Así leemos: “Un tópico muy extendido éste, que hace del neoliberalismo,
y tal vez del liberalismo en general, una creación anglosajona ajena al genio
francés y católico” (p. 15). El texto hace referencia —ésa es la idea de Laval—
al hecho de pensar el neoliberalismo en clave francesa. Este neoliberalismo
establece las bases de la desdemocratización —algo sobre lo que se insiste a
lo largo del libro— a partir de la construcción de un sujeto que abandona su
faceta de “pueblo” o de “trabajador” para convertirse en “emprendedor”. El diseño de este sujeto “emprendedor”

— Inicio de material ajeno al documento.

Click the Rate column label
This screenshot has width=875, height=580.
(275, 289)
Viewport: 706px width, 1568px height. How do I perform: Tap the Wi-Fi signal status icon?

es una de las más hábiles estrategias del neoliberalismo y de la derecha en
general. Al subjetivizar falsamente los procesos de lectura del trabajador, al
convertirle en responsable y calculador, imposibilita no sólo la crítica hacia
el sistema (ya que sería una crítica hacia sí mismo) sino que somete toda vida,
todo proceso cognitivo, a un sistema de cálculo, eficacia y rentabilidad. De
esta forma, la “figura humana se reunifica en la construcción del sujeto económico, quien desde este
momento alcanza consideración de empresa al acecho de cualquier oportunidad de
negocio en un contexto de absoluta y constante competitividad. […] Los
criterios de eficacia y de rentabilidad y las técnicas de evaluación se
extienden a todos los terrenos a manera de evidencias indiscutibles” (p.19).
Una vez implantado este sistema, comienza a ser visible —como ocurre en la
actualidad— esa desdemocratización que podemos leer bajo el epígrafe de la “paradoja de la
democracia” que podría resumirse del siguiente modo: poner en estado de
excepción los principios de la democracia para fortalecer la democracia. Esta
paradoja muestra los entresijos del problema. Poner en “ausencia” los valores
de la democracia para fortalecer los principios económicos que sostienen cierta
versión de la democracia. Abramos ahora un paréntesis. Si pensamos esta versión
del neoliberalismo en clave “española y católica” deberíamos visualizar el modo
en el que se realiza este tránsito hacia el neoliberalismo (o derechismo)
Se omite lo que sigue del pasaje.